Projeté à l’université Cheikh Anta Diop de Dakar, Dahomey de Mati Diop, est une mise en scène onirique de l’art africain spolié par les troupes coloniales françaises. Un film-documentaire audacieux, auréolé de l’Ours d’Or, éminemment politique, qui a touché un jeune public venu en nombre.
À l’écran, la statue du roi Ghezo raconte en langue fon son retour d’exil. La salle de cinéma ce jour-là est une salle de classe du département de lettres modernes de l’université Cheikh Anta Diop, à Dakar, pleine à craquer. Une séance spéciale, essentielle, pour Mati Diop, la réalisatrice de ce film qui raconte le voyage de Paris vers Cotonou de 26 œuvres pillées à l’époque coloniale.
« Je pense que c’est justement aux artistes, aux intellectuels et à la jeunesse d’entreprendre cette démarche de restitution, estime-t-elle. Et pour moi, ça passe, par exemple, par faire ce film. Faire en sorte que ce film ne se limite pas à une sortie en salles, mais soit emmené dans des endroits spécifiques qui puissent générer du débat. »
Et les questions ne manquent pas. Pourquoi faire parler les 26 œuvres ? Pourquoi l’obscurité ? Ndey Ededia, qui prépare une thèse sur la restitution des biens culturels, a été touchée par ce film très politique. « C’était génial que Mati arrive à faire parler, en fait, ces statues parce qu’elle leur donne en quelque sorte une âme, juge-t-elle. Ça me parle fortement et j’aimerais que ça puisse parler à beaucoup d’autres jeunes. C’est important de savoir d’où nous venons pour essayer, comme disait Felwine Sarr, de reconstruire un peu ce fil de l’histoire qui a été interrompu à un certain moment. »
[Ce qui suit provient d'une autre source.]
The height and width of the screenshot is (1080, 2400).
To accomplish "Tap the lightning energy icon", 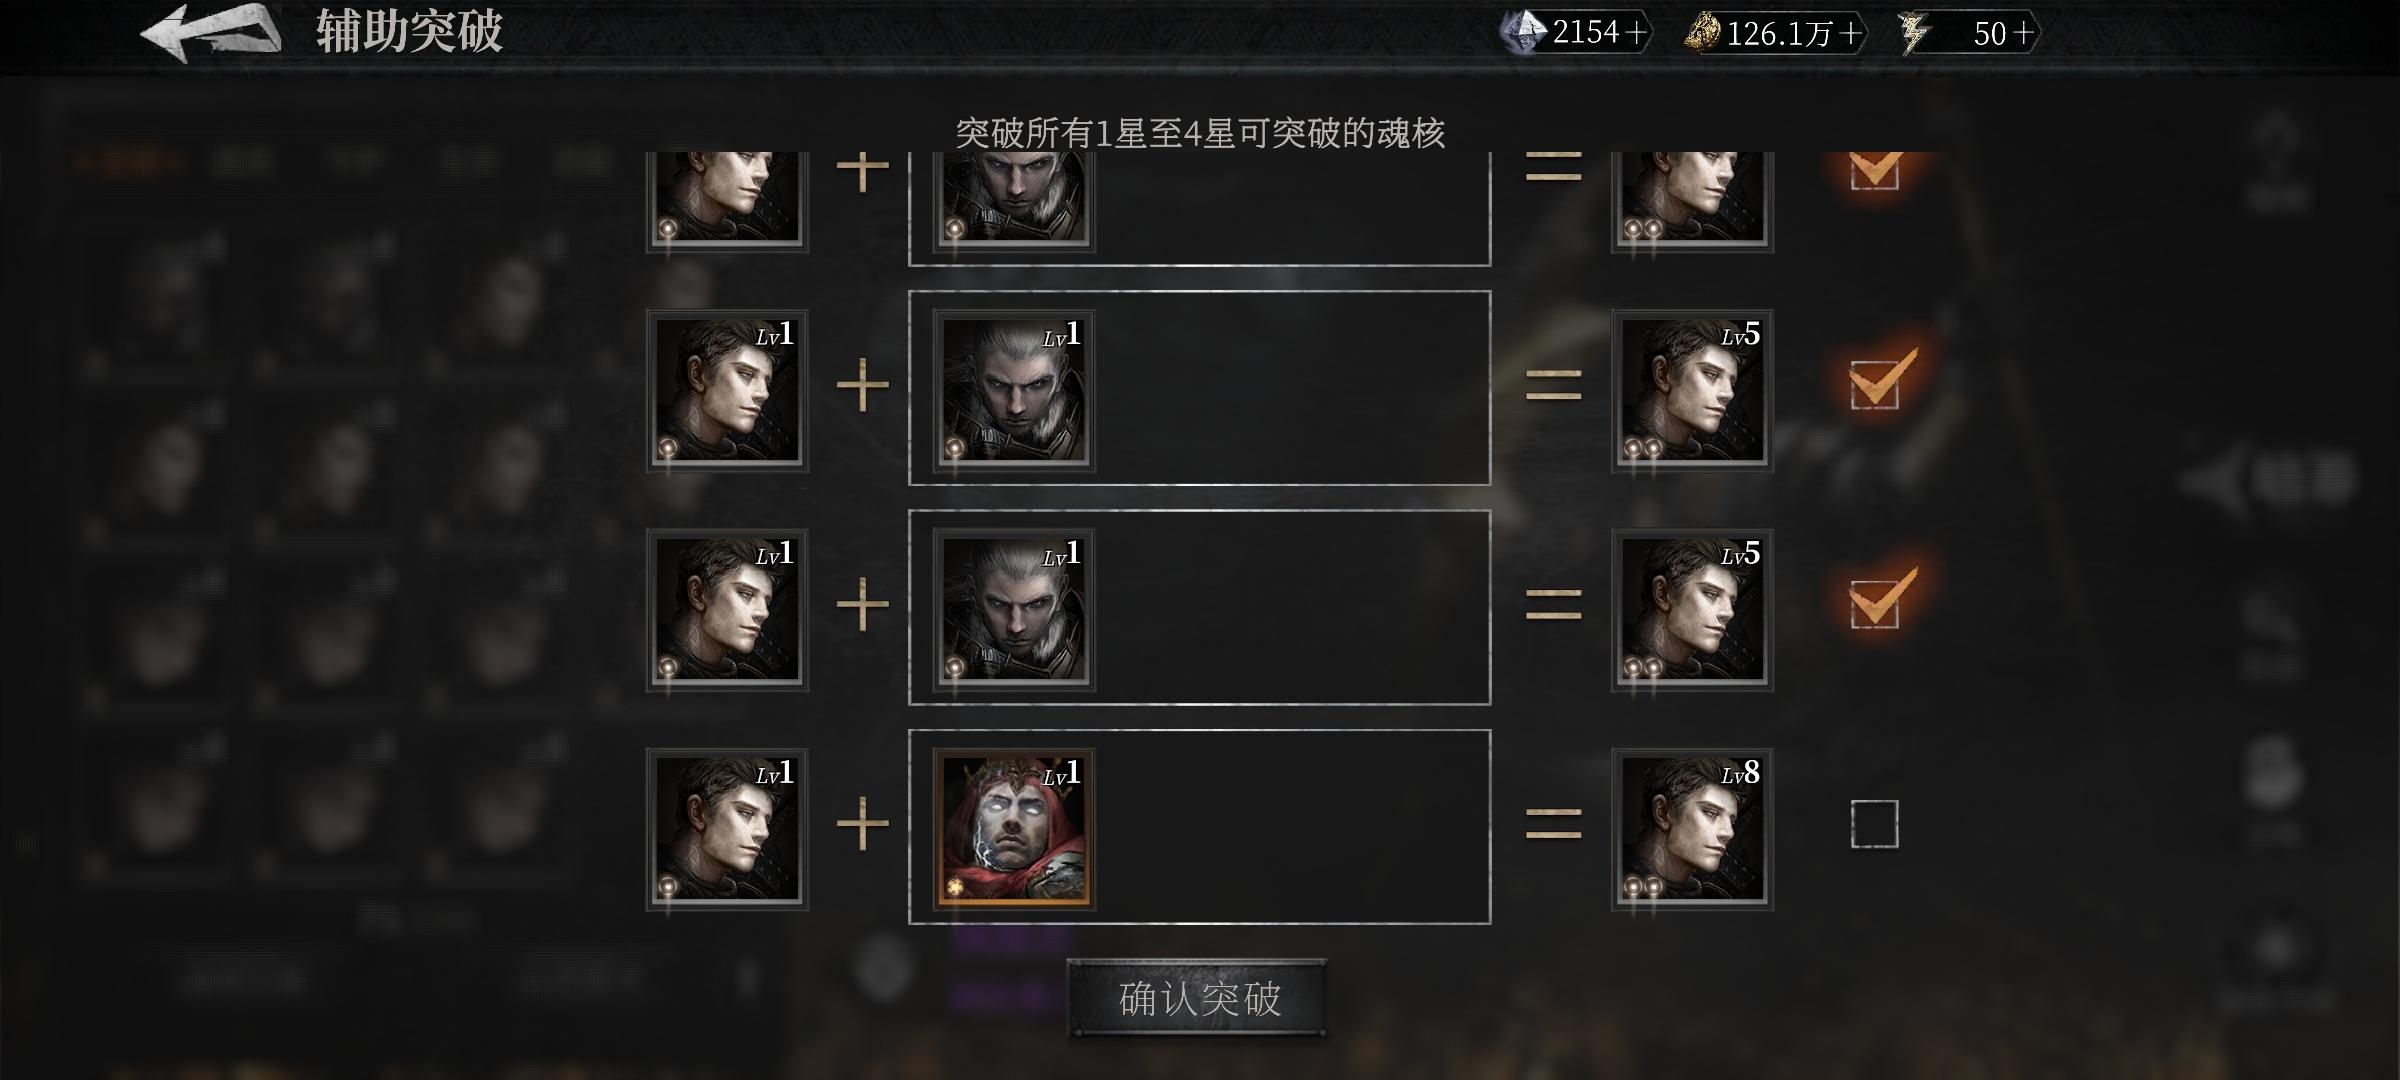I will pos(1914,33).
Car la plupart des étudiants qui sont là n’ont jamais entendu parler de ces 26 œuvres pillées en 1892 dans le palais d’Abomey par les troupes coloniales françaises. « Ici en Afrique, on n’a pas l’habitude de nous dire notre passé, de voir notre vraie culture », regrette El Hadj Faye, étudiant en troisième année de lettres modernes.
« Ce que nous devons apprendre à l’école n’est malheureusement pas appris, confirme Assane Diemé, étudiant en master lettres modernes. Je prends l’exemple de la leçon sur le Sénégal. Quand je faisais la terminale, je me rappelle que cette leçon fait partie du programme, mais qu’elle est totalement en bas du programme. On apprenait la Chine, la Guerre froide, la Seconde Guerre mondiale et juste à la fin du programme, on apprenait le Sénégal. Et le temps ne nous a pas permis malheureusement d’apprendre ce cours-là. »
Mémoire amputée que le film très politique de Mati Diop tente de réparer. Après le Sénégal, Dahomey est depuis le 31 mai à l’affiche au cinéma au Bénin. De son côté, la réalisatrice Mati Diop compte bien continuer à montrer son film dans un maximum d’universités du continent.